Start of Information supplied

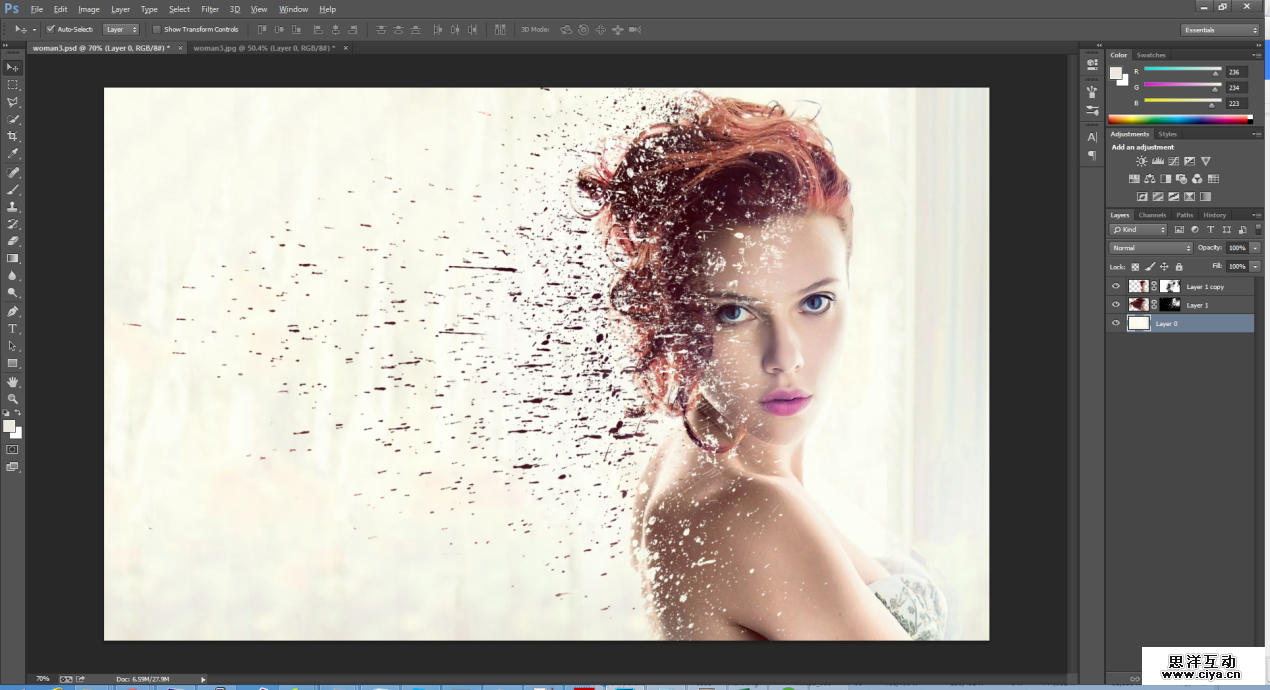
Task: Open the Normal blend mode dropdown
Action: (x=1151, y=248)
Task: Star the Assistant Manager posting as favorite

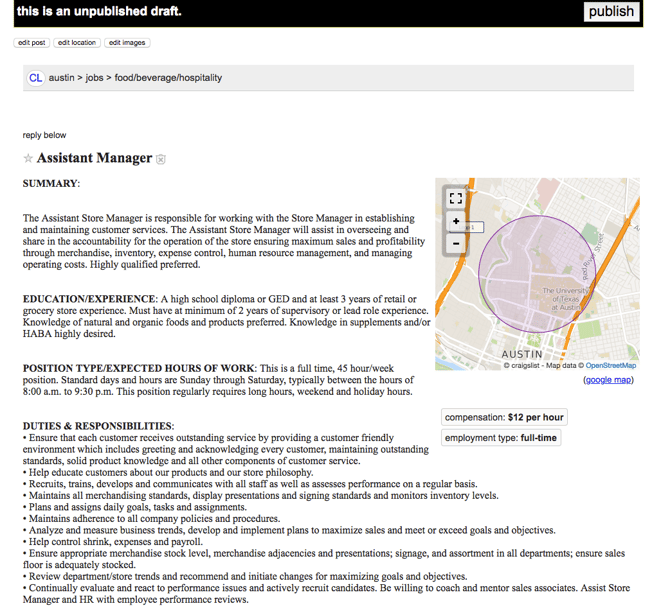Action: (28, 159)
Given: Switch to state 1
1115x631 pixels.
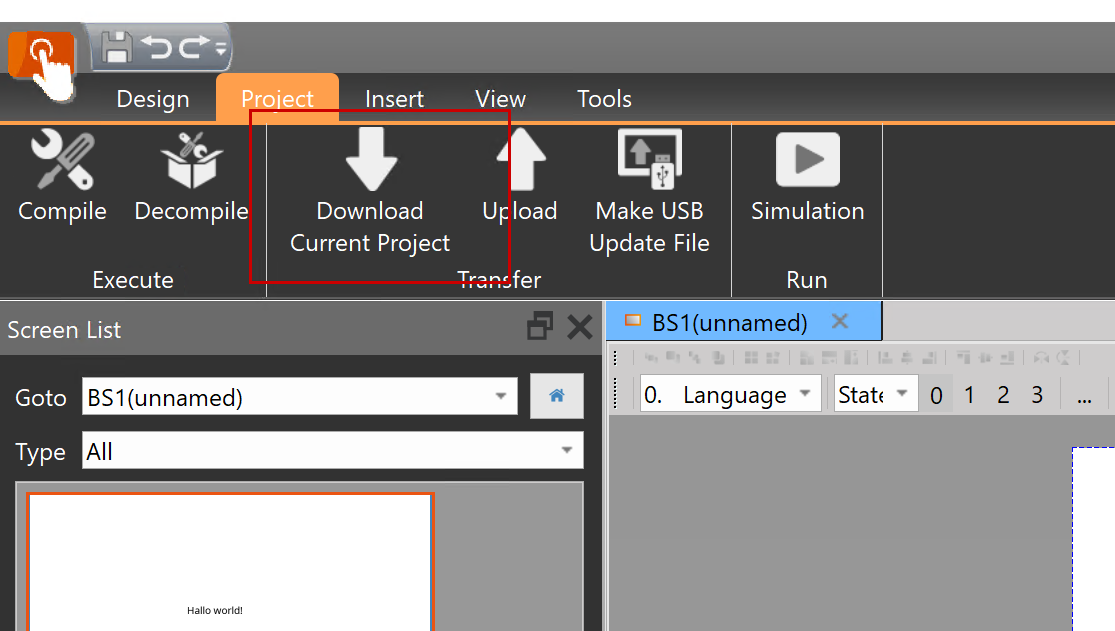Looking at the screenshot, I should coord(969,395).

End of Information supplied

◆ Task item
The line containing "Task: Star the" and every line after it, up to the last line of the data, should be returned exactly, without the pictures.

◆ Answer box
Task: Star the Assistant Manager posting as favorite

Action: (28, 159)
Given: Switch to state 1
1115x631 pixels.
Looking at the screenshot, I should coord(969,395).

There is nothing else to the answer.